U.S. flag

An official website of the United States government, Department of Justice.

BJA 23 Missing and Unidentified Human Remains (MUHR) Program - Arizona Department of Public Safety Crime Lab

Award Information

Award #
Funding Category
Competitive Discretionary
Awardee County
Congressional District
Funding First Awarded
Total funding (to date)

Description of original award (Fiscal Year 2023, $848,227)

The desert of Southern Arizona is an inhospitable place for migrant border crossers from Mexico. Many fall victim to the elements and die in the wilderness, and their unidentified human remains (UHRs) are recovered and retained by Arizona medical examiners’ offices. No crime against a person has necessarily been committed, so the resources that are available for identification via DNA analysis are not available as they would be for crimes investigated by law enforcement. While the majority of UHRs discovered in Arizona are the result of migrants crossing the Arizona-Mexico border, others are the results of crimes and require criminal investigation. 

This proposal is for Purpose Area 1: Statewide Agencies, and the request is for funding to increase DNA testing capacity for Arizona Missing Persons (MP), Unidentified Human Remains (UHR), and Family Reference Samples (FRS) samples by providing funding for AZDPS to hire two DNA forensic scientists for the three-year grant period and purchase equipment for the extraction of bone samples, for a total of $697,186. The goal of the project would be to increase the number of DNA samples analyzed by AZDPS with a measurable objective of 144 UHR samples and 120 MP and FRS standard samples analyzed per year.  

The Arizona DPS Crime Laboratory (AZDPS) provides forensic services to law enforcement agencies in Arizona but is not required to provide analysis for non-criminal investigations.
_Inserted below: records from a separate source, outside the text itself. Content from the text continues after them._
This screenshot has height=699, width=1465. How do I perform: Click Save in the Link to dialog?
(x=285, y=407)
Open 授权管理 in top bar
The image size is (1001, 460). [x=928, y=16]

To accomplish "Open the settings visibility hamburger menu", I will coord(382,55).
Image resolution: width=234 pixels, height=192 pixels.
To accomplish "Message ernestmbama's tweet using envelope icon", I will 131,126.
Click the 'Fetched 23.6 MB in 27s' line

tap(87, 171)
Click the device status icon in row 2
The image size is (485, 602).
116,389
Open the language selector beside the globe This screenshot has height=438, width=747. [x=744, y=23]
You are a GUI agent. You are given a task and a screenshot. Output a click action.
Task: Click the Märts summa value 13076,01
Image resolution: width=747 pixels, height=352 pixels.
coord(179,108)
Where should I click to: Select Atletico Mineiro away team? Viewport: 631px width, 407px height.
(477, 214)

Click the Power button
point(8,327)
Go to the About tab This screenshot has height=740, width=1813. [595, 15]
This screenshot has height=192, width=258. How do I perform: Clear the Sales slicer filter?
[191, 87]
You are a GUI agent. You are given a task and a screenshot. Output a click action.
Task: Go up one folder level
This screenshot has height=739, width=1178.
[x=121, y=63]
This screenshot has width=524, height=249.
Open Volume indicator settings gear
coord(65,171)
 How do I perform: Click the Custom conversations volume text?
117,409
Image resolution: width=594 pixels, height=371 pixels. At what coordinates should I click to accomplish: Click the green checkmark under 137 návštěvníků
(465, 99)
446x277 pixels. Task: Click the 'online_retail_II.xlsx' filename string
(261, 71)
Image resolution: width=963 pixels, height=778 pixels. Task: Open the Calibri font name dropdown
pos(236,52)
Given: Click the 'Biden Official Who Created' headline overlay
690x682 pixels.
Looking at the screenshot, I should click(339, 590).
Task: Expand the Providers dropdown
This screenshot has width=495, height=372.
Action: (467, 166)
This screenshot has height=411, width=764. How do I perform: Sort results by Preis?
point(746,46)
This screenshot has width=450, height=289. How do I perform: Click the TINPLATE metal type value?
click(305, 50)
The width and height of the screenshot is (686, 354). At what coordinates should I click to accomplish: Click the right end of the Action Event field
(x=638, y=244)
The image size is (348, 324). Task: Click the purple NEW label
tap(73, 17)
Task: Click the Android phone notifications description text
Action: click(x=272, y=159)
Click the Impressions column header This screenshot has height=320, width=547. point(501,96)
AZDPS routinely performs DNA analysis on UHRs if they are connected to a crime as determined by law enforcement, and the Laboratory has also periodically performed work on non-criminal UHRs in a limited capacity.  

The National Missing and Unidentified Persons System (NamUs) lists 2,028 unidentified persons in Arizona, with Pima County in southern Arizona as the location for 1,228 of the cases. Pima County is the Arizona county with the longest Mexico borderline, and this border is a popular crossing location for migrants.  Maricopa County has the next largest number of remains with 281, and, while it is further from the border, it is a major desert corridor for migrants. These two counties account for almost 75% of the UHRs in the state.  

There are limited resources available to Arizona medical examiners for the DNA analysis of missing persons, unidentified remains and family relative samples. Increasing DNA analysis capacity by funding positions is an efficient and effective way for AZDPS to provide a reliable forensic resource for Arizona medical examiners.